Text block
· · · ·

Motherwriter
I took to the art of writing instinctively. The art of mothering has come harder to me. And for many years, these two activities — one introverted, the other extroverted; one a solo act, the other, at minimum, a duet — seemed to arise from different psychic impulses and belonged to parallel universes. I naturally separated them. The surprise has been in how they have come together.
First, I became a writer. I was a nerdy, dreamy kid, a walking train wreck of ophthalmologic anomalies and introverted tendencies that can create a bookworm. I had strabismus, astigmatism, myopia — conditions and words I didn’t understand, but which rolled around provocatively in the fertile landscape of my imagination. My lazy eye gave me an inward expression and I lived out its silent directive, learning to look inward at meaning, symbol, metaphor, and word, long before I knew the vocabulary of introspection. I was clumsy at sports, bored silly with volleyball, tetherball, basketball — not a team player. Early on, I realized that I was an outsider and that language was my natural habitat.

· · · ·

Instruction
Copy the passage on motherhood and writing word for word, everything from "Motherwriter" down to "have come together.".

· · · ·

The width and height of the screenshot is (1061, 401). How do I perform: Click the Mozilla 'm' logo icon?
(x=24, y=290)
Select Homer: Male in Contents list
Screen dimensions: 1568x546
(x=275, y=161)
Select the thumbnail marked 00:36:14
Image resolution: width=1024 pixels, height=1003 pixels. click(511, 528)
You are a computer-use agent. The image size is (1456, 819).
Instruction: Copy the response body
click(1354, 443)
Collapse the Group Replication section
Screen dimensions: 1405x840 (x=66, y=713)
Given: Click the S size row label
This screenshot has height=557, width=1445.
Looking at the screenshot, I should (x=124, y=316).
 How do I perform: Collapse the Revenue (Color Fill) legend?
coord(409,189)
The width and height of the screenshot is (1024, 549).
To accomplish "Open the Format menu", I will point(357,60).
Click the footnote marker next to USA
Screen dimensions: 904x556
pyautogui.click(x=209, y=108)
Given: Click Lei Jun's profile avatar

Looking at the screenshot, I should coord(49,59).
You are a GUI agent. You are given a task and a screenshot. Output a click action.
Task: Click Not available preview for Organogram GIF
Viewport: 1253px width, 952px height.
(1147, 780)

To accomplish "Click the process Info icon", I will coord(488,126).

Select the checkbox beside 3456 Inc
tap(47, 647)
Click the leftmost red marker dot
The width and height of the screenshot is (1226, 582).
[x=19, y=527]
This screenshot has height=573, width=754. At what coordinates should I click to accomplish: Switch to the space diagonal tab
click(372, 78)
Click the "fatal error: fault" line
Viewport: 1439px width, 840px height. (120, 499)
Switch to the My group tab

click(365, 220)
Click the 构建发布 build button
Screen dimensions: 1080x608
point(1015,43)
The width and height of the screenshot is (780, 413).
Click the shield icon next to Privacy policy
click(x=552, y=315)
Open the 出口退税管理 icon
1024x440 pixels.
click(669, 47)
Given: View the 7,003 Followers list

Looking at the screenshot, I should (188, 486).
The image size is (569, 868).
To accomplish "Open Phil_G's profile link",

· · · ·

Correct result
Motherwriter
I took to the art of writing instinctively. The art of mothering has come harder to me. And for many years, these two activities — one introverted, the other extroverted; one a solo act, the other, at minimum, a duet — seemed to arise from different psychic impulses and belonged to parallel universes. I naturally separated them. The surprise has been in how they have come together.